Research Institute of Molecular Biology, State Research Center of Virology and Biotechnology "Vector", Koltsovo, Novosibirsk region, 633159 Russia
Protein sequence and structure analysis directed mostly to several traditional tasks: searching functional sites, prediction 2D and 3D structures, antigenic determinants, transmembrane segments, etc. Some additional tasks are: finding sites influencing protein activity; searching regions of differences in related proteins divided by functional, evolutionary or other criteria (studying phenotype-genotype correlations); finding factors responsible for activity changes in mutant proteins; predicting activity of a newly sequenced or mutant protein. The methods, algorithms and computer programs are developed to solve these tasks. Data for analysis are protein sequences and structures from Swiss-Prot Database and Protein Data Bank, supplemented with protein activity data. Activity-modulating center (AMS) is defined as some site in protein sequence or 3D structure whose amino acid changes modulate protein activity. The methods developed to find AMS are based on the analysis of relationships between activity of protein set and protein site (in 1D and 3D structure) physico-chemical characteristics. The methods include: multiple linear regression, discriminant and cluster analysis; analysis of variations (ANOVA); alphabetical and profile analysis.

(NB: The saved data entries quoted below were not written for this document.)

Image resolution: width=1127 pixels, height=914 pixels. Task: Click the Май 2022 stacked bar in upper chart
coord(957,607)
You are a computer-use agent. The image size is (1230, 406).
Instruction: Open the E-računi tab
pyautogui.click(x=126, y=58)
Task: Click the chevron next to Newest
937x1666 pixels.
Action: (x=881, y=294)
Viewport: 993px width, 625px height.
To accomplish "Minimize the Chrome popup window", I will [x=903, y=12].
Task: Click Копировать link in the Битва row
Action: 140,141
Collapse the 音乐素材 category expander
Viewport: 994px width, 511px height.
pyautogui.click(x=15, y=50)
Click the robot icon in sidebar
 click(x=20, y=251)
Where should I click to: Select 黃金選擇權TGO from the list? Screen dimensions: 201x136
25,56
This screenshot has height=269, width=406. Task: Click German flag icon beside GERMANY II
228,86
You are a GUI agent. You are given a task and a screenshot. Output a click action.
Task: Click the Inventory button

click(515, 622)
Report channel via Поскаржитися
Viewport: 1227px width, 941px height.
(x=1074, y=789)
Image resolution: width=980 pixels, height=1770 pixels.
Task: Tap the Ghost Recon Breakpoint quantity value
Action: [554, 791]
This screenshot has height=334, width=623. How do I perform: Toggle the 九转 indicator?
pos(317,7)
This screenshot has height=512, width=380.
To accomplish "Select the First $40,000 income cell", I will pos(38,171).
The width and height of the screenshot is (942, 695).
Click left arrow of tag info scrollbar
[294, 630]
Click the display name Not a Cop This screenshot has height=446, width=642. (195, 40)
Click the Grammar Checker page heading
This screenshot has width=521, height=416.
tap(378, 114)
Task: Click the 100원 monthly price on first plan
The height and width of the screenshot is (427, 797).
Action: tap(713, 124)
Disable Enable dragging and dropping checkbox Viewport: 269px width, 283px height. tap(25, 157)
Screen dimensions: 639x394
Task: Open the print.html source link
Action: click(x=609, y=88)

The methods have been applied to analysis of proteins with tested activity (disintegrins, human alpha-interferons, antimicrobial peptides); phage-display data; M2 proteins from drug-sensitive and drug-resistant strains of influenza A virus (genotype- phenotype correlations); etc. It was found, that disintegrin s activity depends on the amino acid volume in position +2 from well known active RGD site. AMS of human interferons is spatial site consisting of amino acids from both N- and C- termini. Drug resistance in influenza A viruses was found to be well correlated with polarity of several amino acid positions in transmembrane helix. These and other obtained results agree with available data.
Obtained relationships are the basis for protein activity and related phenotype predictions. As example a set of human tumor necrosis factor (TNF) mutants was analyzed by means of linear regression. It was found that charge of amino acids in positions 31-32 correlate well (c=0.78) with mutants activities. Based on this correlation, the mutation R32 --> Q was suggested to obtain the analog with reduced cytotoxicity. This prognosis was confirmed in experiment. The programs implementing the described algorithms will be presented and discussed.